Indonesia diberkati dengan sumber kekuatan alam yang amat besar yang dapat diterapkan untuk memecahkan perubahan iklim. Menurut beberapa penelitian, termasuk McKinsey pada tahun 2023, Indonesia memiliki potensi Nature Based Solutions (NBS) atau Ecological Based Approach (EBA) yang amat besar dari upaya mitigasi sampai 1,5 GT CO2eq per tahun, sekitar Rp 112,5 triliun atau USD 7, 1 miliar,\\” ujar Menko Luhut.

Inisiatif Indonesia

Luhut juga menyinggung inisiatif Indonesia sela-sela KTT G20 merupakan Global Blended Finance Alliance (GBFA) yang juga dapat menjadi solusi mengahadapi tantangan global perubahan iklim.

\\”GBFA juga menunjang pencapaian SDGs untuk negara-negara berkembang, LDCs, negara kepulauan, dan Kolaborasi Global Selatan.

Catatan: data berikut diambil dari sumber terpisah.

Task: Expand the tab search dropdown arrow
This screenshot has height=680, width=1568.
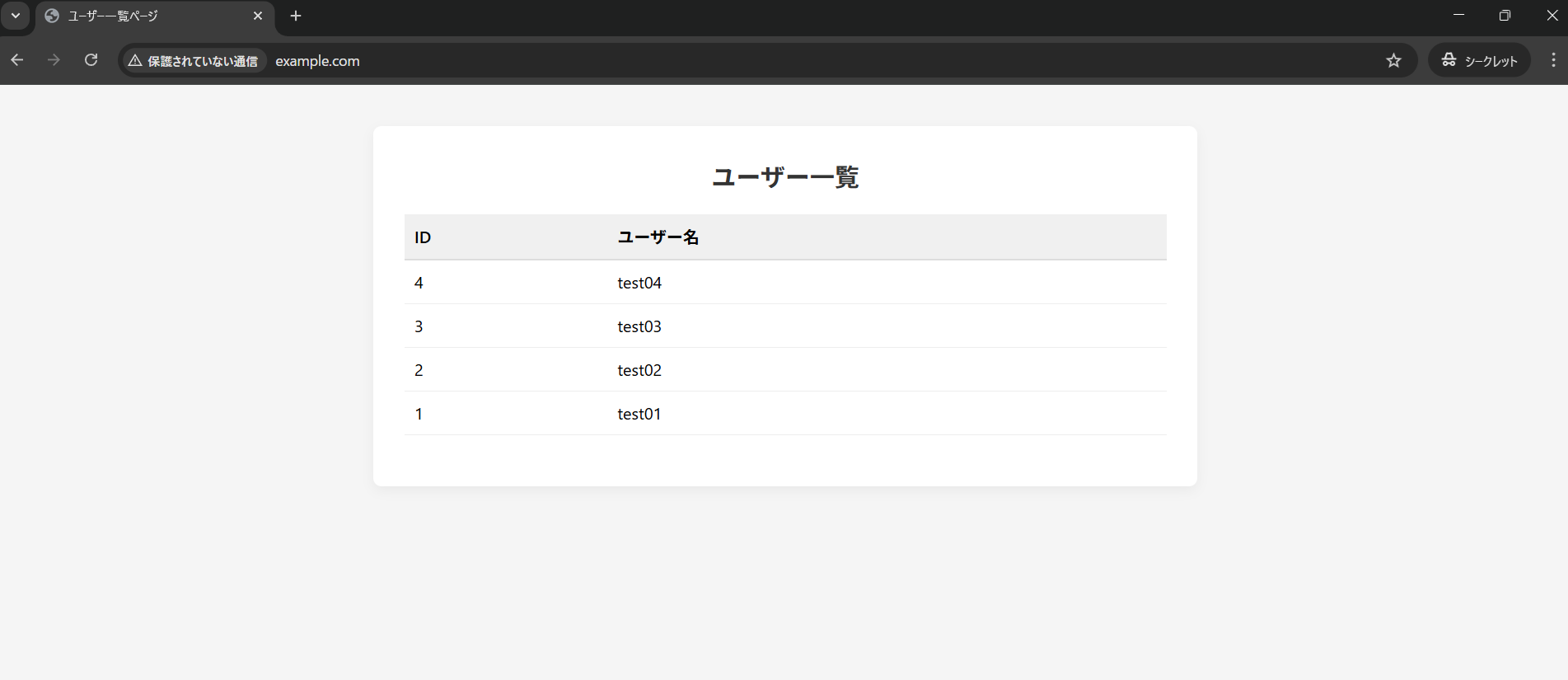Action: (x=16, y=16)
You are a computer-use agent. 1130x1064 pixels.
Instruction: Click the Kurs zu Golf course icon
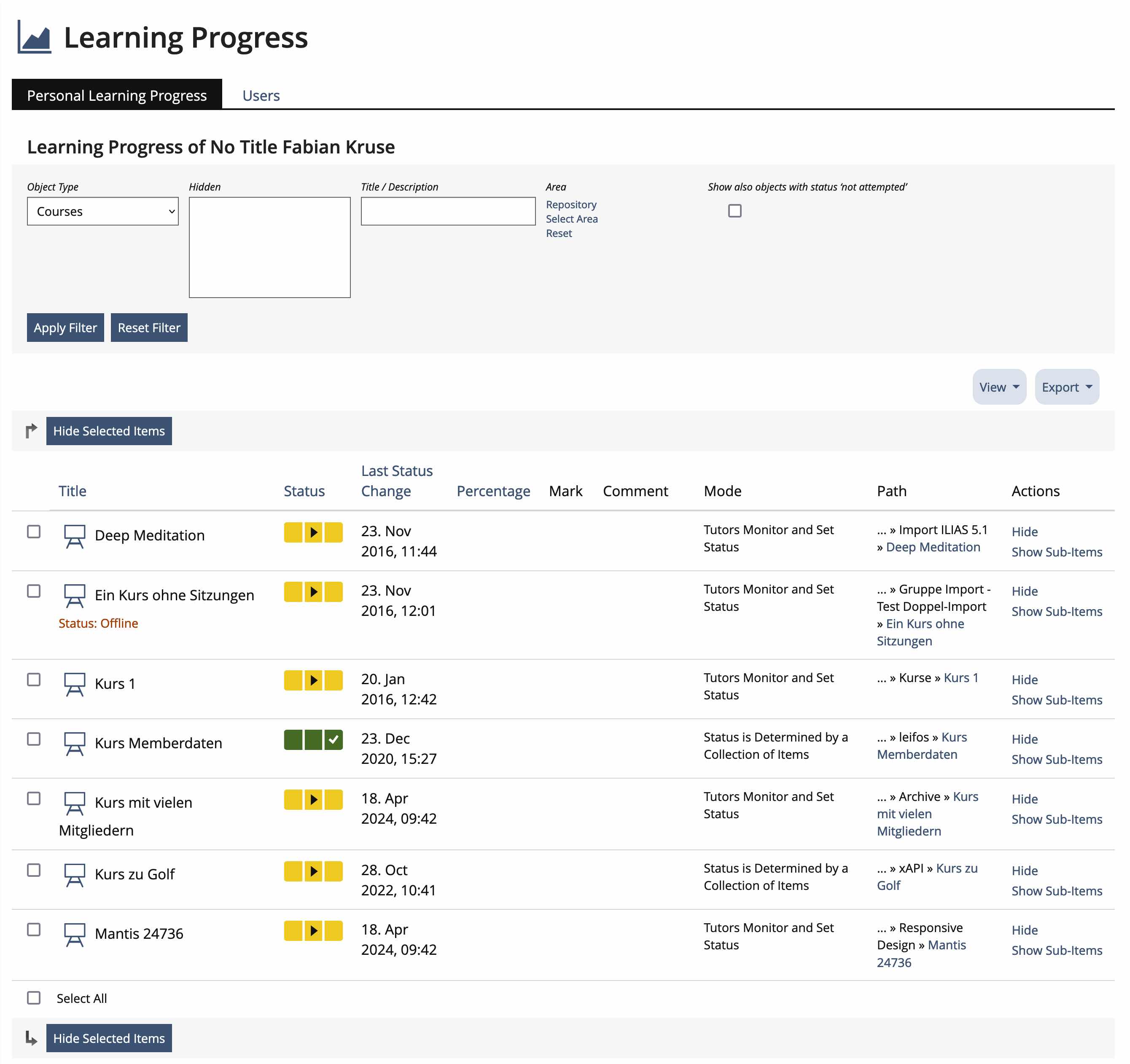[75, 875]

Via GBFA, kami meletakkan dasar bagi perubahan transformatif, memanfaatkan keuangan campuran dan pengetahuan masa depan untuk mempercepat penciptaan skor dan investasi di sektor-sektor ekonomi utama seperti kekuatan, hutan, ekonomi biru, termasuk hutan bakau dan lamun, kesehatan infrastruktur, dan keberlanjutan pariwisata,\\” paparnya.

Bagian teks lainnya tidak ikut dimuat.